At the end of last month, the SEC announced “the award of more than $22 million to a whistleblower whose detailed tip and extensive assistance helped” the SEC bring to an end a “well-hidden” fraud at Monsanto where the whistleblower worked as an executive for the company.
SEC Settles With Monsanto for $80M
The SEC’s settlement with Monsanto, announced in February, resolved charges that Monsanto had “violated accounting rules and misstated company earnings as it pertained to its flagship product Roundup.” As a result of the settlement, Monsanto agreed to pay the SEC an $80 million penalty and retain an independent compliance consultant. Three accounting and sales executives also agreed to pay penalties to the SEC to settle similar charges against them.

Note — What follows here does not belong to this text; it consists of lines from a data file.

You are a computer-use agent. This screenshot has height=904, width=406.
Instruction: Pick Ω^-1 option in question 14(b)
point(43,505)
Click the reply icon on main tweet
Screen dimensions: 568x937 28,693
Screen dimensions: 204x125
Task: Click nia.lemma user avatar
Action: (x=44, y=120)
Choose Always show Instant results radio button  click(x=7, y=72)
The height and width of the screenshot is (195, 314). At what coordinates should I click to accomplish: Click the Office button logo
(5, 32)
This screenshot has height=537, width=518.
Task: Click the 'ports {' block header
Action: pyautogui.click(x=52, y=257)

SEC’s Investigation Uncovers Accounting Problems in Connection with Monsanto’s Roundup Product
According to the SEC, its investigation uncovered that Monsanto “had insufficient internal accounting controls to properly account for millions of dollars in rebates offered to retailers and distributors of Roundup after generic competition had undercut Monsanto’s prices and resulted in a significant loss of market share for the company.” The SEC said that Monsanto “booked substantial amounts of revenue resulting from sales incentivized by the rebate programs, but failed to recognize all of the related program costs at the same time.” As a result, “Monsanto materially misstated its consolidated earnings in corporate filings during a three-year period,” the SEC alleged.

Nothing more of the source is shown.